Wir Menschen brauchen anscheinend Grenzen. Die Strandburg, der Garten, die Stadt, das Bundesland, der Staat, der Kontinent, der Planet, das Sonnensystem - alles fest umrissen. Mit dem Sonnensystem hapert es jedoch noch ein wenig. Ganz am Rand befindet sich ein Gürtel aus kleinen und mittleren Gesteinsbrocken, die nicht so einfach auszumachen sind. Zwei Gruppen von Astronomen haben mit modernsten Methoden angestrengt nach den entferntesten Felsen ausgeschaut und ab einer bestimmten Distanz keine mehr gefunden. Die Grenze des Sonnensystems ist demzufolge etwa nach der 50-fachen Strecke zwischen Erde und Sonne zu finden.
Für Astronomen sind 149 597 870 Kilometer nur ein Katzensprung. So groß ist eine so genannte "astronomische Einheit" (AE) – die mittlere Entfernung von der Sonne zur Erde. Wenn es darum geht, Distanzen innerhalb unseres Sonnensystems anzugeben, dann greifen Wissenschaftler meist auf diese Messlatte zurück. Auch die Ausdehnung des Sonnensystems selbst geben sie in astronomischen Einheiten an, allerdings schwanken die Zahlenwerte bislang zwischen 50 und 500 AE. Mehr als eine grobe Schätzung konnte nämlich leider noch niemand vorweisen.

Auf der Jahrestagung der Division for Planetary Sciences in Pasadena, Kalifornien, verkündeten am 25. Oktober 2000 gleich zwei Arbeitsgruppen, dass sie mit modernsten Methoden den Rand des Sonnensystems entdeckt hätten – einen Bereich, hinter dem es keine leuchtenden Objekte mehr gibt. Den letzten Außenposten stellen die Körper des Kuiper-Gürtels dar: die Überreste der Wolke aus Gasen, Eis und Staub, aus welcher sich einst die großen Planeten gebildet haben.

Die Astronomen Lynne Allen und Gary Bernstein von der University of Michigan in Ann Arbor sowie Renu Malhotra von der University of Arizona in Tucson durchmusterten sechs Ausschnitte des Himmels, die zusammen eine Fläche von 1,4 Grad2 umfassten. Die Empfindlichkeit war dabei so groß, dass sie ein Objekt mit 160 Kilometern Durchmesser noch in einer Distanz von 65 AE hätten wahrnehmen können – doch da war nichts mehr. Das Team entdeckte zwar 24 neue Körper des Kuiper-Gürtels, aber kein einziger befand sich jenseits von 55 AE (Tagungsabstract).
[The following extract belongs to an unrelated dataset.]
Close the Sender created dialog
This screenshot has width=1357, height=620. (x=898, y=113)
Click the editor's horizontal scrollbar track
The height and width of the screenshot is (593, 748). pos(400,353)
Eine ähnliche Erfahrung machten Chadwick Trujillo vom California Institute of Technology in Pasadena, David Jewitt von der University of Hawaii in Manoa und Jane Luu von der Universiteit Leiden in den Niederlanden. Sie untersuchten sogar 76 Grad2 des Himmels und fanden 57 neue klassische Objekte des Kuiper-Gürtels. Alle waren sie innerhalb von 50 AE Abstand zu Sonne lokalisiert (Tagungsabstract).

Sollte der Kuiper-Gürtel tatsächlich bei wenig mehr als 50 AE enden, dann hätte das Konsequenzen für Theorien, welche die Entstehung der Planeten beschreiben wollen. Dieser Prozess hätte dann in einer viel kleineren Materiewolke stattfinden müssen, als man bisher angenommen hat. Es könnte allerdings auch sein, dass ein massereiches vorbeiziehendes Objekt – ein fremder Stern etwa – vor langer Zeit einen großen Teil der Kuiper-Objekte mit sich gerissen hat.

Nicht alle Astronomen sind bereit, an eine abrupte Grenze des Sonnensystems zu glauben. "Ich denke nicht, dass dies starke Hinweise sind", sagt Brett Gladman vom Observatory of Nice. "Das ist eine sehr schwierige Aufgabe, weil diese Objekte mit zunehmender Distanz sehr schnell lichtschwächer werden. Und die Ergebnisse hängen von den Annahmen ab, die gemacht wurden, um die Daten auszuwerten." Diese Annahmen werden den Wissenschaftlern wohl im nächsten Jahr vorgestellt, denkt er. Und frühestens dann kann man eine Grenzlinie ziehen.